§ **AIM OF THE TASK**
A faithful transcription is wanted of the lines from the top of the material through the line that holds "Viewport: 889px width, 422px height.", both ends included, leaving out the pictures.

§ **SUPPLIED DATA**
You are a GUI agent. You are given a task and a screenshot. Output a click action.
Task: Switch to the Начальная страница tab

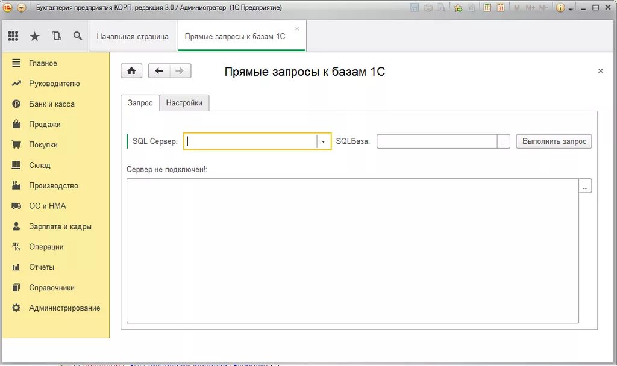pos(133,36)
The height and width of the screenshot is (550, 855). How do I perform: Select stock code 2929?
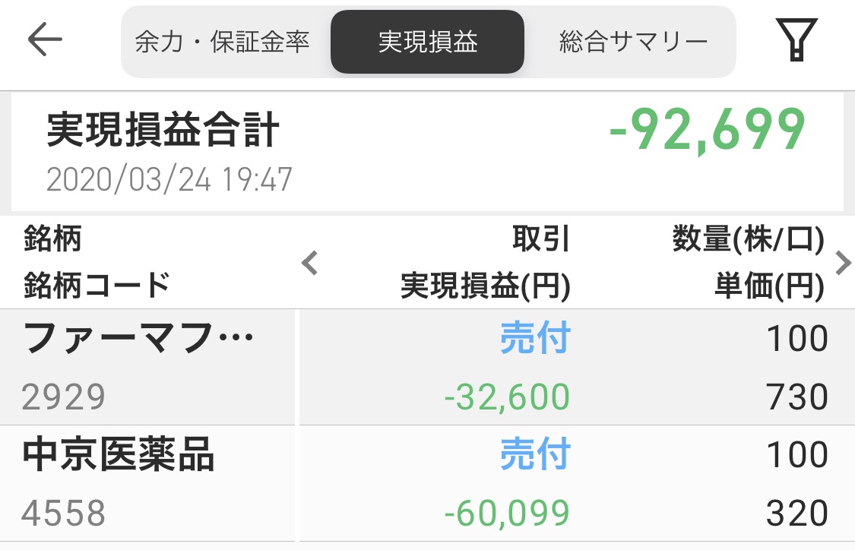63,397
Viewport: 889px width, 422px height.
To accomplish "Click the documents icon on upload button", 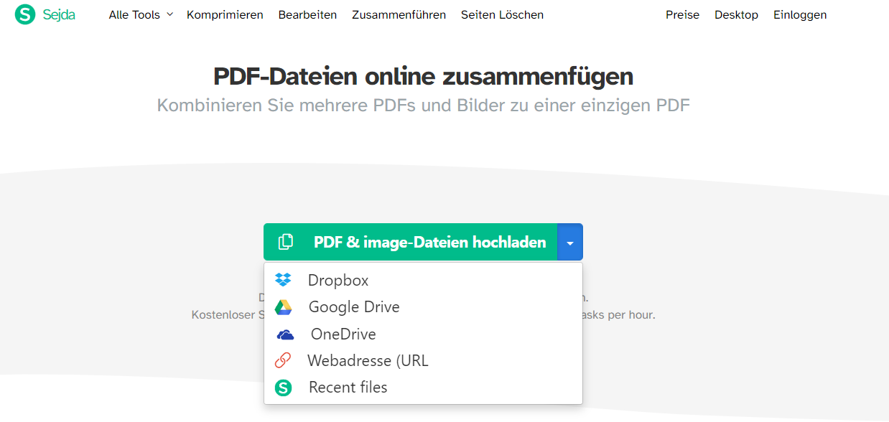I will [286, 242].
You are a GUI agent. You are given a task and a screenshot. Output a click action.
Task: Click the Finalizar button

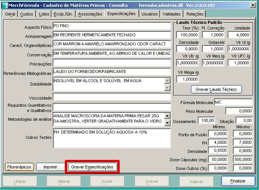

§ **EXERCISE ANSWER**
You are a GUI agent. You are given a task and a screenshot. Output a click action.
Task: Switch to the Начальная страница tab

pos(133,36)
The height and width of the screenshot is (550, 855). How do I perform: Select stock code 2929?
63,397
Viewport: 889px width, 422px height.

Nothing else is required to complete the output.